(after stating the facts.) Unless the payments made by D. Reeve with money of the estate of N. G. Hewitt, furnished him by N. W. Cox, administrator of said estate, and for which Cox was allowed credit, as administrator, in his settlement of Hewitt’s estate, by the probate court of Pulaski county, prevented the bar of the statute of limitations, this action was barred when the suit was begun. The inquiry then is, do these payments have the effect in law to prevent the bar of the statute of limitations? Is the plaintiff’s right of action tolled, notwithstanding these payments?
“Actions on promissory notes and other instruments in writing not under seal shall be commenced within five years after the cause of action shall accrue, and not afterwards.” Act Dec. 14, 1844 (Sand. & H. Dig., § 4827). - This note was not under seal.
“Actions.on writings under seal shall be commenced within five years after the cause of action shall accrue, and not after-wards.

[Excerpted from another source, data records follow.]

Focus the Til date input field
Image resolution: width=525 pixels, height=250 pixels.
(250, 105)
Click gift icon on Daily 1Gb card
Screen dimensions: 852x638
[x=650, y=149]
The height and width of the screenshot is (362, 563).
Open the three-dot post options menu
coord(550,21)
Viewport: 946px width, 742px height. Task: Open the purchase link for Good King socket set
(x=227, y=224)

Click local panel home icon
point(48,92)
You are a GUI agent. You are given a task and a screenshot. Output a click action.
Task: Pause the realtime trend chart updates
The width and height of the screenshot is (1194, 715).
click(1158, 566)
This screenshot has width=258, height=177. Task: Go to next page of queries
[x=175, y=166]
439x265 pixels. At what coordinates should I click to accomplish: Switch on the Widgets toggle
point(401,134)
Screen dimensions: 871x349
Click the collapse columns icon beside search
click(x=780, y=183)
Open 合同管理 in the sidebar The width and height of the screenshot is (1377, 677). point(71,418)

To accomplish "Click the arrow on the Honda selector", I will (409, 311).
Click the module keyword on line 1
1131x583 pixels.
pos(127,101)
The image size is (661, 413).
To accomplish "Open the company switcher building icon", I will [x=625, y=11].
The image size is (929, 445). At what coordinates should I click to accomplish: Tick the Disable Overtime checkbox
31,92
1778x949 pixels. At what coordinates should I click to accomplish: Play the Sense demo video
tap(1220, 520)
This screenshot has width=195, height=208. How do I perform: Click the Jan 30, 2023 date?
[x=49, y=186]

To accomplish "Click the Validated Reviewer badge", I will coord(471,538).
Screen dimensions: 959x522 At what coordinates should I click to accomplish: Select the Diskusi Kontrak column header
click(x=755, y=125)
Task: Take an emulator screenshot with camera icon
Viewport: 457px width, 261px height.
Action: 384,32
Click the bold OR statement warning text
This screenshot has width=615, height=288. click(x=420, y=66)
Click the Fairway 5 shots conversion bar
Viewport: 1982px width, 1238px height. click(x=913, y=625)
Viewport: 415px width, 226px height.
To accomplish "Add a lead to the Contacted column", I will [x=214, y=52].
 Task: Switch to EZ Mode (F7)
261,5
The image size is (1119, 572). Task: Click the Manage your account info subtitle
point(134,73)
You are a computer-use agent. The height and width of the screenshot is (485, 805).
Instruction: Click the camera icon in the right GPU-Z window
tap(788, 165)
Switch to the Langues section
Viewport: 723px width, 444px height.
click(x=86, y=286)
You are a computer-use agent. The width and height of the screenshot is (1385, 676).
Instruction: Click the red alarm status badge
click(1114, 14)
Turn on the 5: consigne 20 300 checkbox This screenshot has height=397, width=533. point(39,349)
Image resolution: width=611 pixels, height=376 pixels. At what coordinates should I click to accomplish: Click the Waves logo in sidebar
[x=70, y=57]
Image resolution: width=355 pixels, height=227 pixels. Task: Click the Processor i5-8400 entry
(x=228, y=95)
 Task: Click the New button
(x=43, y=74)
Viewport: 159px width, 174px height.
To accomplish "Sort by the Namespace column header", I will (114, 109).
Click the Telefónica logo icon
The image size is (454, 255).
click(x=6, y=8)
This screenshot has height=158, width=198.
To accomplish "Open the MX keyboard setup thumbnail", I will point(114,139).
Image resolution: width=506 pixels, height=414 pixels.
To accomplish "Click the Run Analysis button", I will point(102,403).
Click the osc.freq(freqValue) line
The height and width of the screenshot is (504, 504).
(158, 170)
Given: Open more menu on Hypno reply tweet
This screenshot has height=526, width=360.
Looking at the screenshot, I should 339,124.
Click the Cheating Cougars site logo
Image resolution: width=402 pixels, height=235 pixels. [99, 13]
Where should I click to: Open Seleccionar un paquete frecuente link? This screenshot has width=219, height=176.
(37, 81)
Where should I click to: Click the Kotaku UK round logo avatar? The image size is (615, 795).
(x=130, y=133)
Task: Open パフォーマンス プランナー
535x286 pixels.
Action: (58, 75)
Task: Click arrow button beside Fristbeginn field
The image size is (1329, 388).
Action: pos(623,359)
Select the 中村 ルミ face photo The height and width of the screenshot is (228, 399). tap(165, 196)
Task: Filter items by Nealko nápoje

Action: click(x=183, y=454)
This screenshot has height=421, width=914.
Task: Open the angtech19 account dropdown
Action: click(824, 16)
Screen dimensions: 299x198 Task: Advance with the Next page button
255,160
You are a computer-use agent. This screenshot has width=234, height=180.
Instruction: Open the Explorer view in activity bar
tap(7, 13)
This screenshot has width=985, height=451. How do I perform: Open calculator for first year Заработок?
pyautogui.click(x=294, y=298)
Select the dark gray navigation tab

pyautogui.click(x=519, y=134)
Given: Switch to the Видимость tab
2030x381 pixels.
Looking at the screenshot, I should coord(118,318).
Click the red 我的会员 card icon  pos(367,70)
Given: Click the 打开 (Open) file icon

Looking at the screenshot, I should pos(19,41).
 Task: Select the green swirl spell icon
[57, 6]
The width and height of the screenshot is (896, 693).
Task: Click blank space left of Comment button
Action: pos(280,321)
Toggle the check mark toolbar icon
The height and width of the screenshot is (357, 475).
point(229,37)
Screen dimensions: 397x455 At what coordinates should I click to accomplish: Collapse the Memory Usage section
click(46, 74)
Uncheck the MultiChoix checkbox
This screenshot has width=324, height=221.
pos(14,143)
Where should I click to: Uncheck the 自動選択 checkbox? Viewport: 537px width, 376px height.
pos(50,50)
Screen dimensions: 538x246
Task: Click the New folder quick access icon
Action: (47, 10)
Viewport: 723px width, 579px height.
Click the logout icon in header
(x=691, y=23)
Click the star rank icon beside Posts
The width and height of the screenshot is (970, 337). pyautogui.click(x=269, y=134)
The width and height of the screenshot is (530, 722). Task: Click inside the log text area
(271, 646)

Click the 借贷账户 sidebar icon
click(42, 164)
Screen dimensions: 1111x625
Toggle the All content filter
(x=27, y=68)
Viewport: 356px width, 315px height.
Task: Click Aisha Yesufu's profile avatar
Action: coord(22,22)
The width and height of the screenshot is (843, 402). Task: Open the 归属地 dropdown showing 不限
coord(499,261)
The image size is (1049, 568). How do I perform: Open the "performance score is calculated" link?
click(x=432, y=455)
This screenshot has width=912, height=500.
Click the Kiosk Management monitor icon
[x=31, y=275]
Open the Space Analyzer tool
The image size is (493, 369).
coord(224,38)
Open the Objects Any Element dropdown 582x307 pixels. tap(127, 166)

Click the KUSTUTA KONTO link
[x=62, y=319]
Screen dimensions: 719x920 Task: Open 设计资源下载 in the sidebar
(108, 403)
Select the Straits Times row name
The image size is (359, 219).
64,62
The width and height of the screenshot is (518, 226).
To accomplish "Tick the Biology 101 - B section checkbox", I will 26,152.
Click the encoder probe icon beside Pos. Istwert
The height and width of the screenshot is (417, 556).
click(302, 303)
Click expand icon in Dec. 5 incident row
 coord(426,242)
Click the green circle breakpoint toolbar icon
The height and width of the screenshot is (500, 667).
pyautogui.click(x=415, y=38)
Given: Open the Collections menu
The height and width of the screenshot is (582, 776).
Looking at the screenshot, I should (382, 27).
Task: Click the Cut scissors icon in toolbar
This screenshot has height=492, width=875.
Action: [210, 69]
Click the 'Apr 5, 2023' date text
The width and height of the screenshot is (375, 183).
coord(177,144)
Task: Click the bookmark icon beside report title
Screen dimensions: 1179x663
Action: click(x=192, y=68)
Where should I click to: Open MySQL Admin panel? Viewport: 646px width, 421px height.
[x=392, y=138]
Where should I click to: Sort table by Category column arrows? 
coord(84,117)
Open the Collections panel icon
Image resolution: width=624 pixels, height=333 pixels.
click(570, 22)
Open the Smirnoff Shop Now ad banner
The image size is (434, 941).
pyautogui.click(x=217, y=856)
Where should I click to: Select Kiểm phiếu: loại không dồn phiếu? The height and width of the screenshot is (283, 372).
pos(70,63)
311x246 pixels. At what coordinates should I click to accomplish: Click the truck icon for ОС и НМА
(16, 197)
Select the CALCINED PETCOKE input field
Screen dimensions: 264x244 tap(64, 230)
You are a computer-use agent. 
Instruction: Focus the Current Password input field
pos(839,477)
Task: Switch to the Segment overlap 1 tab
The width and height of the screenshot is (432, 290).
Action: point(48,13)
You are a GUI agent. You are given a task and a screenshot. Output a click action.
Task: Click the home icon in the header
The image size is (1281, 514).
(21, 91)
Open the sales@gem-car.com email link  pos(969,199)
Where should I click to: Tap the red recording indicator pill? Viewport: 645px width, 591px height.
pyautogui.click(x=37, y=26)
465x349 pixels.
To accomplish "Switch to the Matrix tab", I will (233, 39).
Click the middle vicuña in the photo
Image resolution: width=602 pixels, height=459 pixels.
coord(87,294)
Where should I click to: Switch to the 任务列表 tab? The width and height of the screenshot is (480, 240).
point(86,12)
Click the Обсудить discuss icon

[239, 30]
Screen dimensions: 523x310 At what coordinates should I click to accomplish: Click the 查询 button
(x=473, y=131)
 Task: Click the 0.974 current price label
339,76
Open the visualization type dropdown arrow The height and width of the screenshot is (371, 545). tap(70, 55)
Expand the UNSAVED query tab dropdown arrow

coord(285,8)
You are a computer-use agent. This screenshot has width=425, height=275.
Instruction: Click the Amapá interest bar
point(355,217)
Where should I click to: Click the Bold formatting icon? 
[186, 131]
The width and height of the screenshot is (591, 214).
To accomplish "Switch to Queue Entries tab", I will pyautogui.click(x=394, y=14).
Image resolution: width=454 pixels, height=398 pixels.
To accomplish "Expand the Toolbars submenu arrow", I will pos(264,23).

Provided, this act shall not apply to any instrument now in existence.” (Sand. & H. Dig., § 4828,) Act March 29, 1889.
. According to the statutes, the right of action on this note was barred within five years from its maturity, unless suit thereon was commenced within the five years, or unless the running of the statute was stopped by a payment thereon within the five years.
Section 5094, Sand. & H. Dig., provides that “in suits to foreclose mortgages or deeds of trust it shall be sufficient defense that they have not been brought within, the period of limitation prescribed by law for a suit on the debt or liability for the security of which they were given.”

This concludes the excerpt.